(Exercise objective):
Please print only the top portion of the entries below, ending with the line that contains "This screenshot has height=540, width=960.", exactly as written.

=== Section Start ===

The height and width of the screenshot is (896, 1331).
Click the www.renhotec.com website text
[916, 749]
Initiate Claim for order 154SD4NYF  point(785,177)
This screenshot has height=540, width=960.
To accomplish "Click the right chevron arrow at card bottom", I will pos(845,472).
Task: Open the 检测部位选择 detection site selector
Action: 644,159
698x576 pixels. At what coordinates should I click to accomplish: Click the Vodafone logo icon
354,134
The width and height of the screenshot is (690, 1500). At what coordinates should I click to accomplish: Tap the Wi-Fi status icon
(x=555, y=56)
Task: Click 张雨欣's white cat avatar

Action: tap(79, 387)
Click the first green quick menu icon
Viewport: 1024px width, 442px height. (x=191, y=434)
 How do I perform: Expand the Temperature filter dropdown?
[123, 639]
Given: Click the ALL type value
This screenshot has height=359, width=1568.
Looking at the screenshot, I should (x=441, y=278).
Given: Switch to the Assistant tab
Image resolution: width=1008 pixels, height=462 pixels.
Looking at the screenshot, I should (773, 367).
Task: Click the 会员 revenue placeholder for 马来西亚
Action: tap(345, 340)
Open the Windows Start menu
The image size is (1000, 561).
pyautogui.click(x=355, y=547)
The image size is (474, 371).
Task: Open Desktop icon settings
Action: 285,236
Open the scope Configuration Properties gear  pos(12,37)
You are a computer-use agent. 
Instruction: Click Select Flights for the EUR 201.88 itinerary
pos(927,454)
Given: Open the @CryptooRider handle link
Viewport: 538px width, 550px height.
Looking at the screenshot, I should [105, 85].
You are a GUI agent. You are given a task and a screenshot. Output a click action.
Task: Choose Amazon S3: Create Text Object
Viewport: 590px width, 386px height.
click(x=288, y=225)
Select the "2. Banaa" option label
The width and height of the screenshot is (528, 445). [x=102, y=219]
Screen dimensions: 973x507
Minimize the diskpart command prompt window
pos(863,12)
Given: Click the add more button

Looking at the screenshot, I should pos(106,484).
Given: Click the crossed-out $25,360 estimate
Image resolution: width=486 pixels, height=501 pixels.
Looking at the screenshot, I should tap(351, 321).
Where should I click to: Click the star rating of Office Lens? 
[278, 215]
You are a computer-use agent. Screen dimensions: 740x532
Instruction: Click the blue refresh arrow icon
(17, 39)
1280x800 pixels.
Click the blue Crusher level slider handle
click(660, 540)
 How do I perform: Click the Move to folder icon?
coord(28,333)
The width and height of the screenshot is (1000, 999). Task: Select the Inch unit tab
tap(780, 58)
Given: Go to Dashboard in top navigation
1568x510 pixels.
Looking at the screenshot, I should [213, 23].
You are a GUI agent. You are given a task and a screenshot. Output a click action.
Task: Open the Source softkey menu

=== Section End ===

(Result of the task):
The height and width of the screenshot is (896, 1331).
Click the www.renhotec.com website text
[916, 749]
Initiate Claim for order 154SD4NYF  point(785,177)
This screenshot has height=540, width=960.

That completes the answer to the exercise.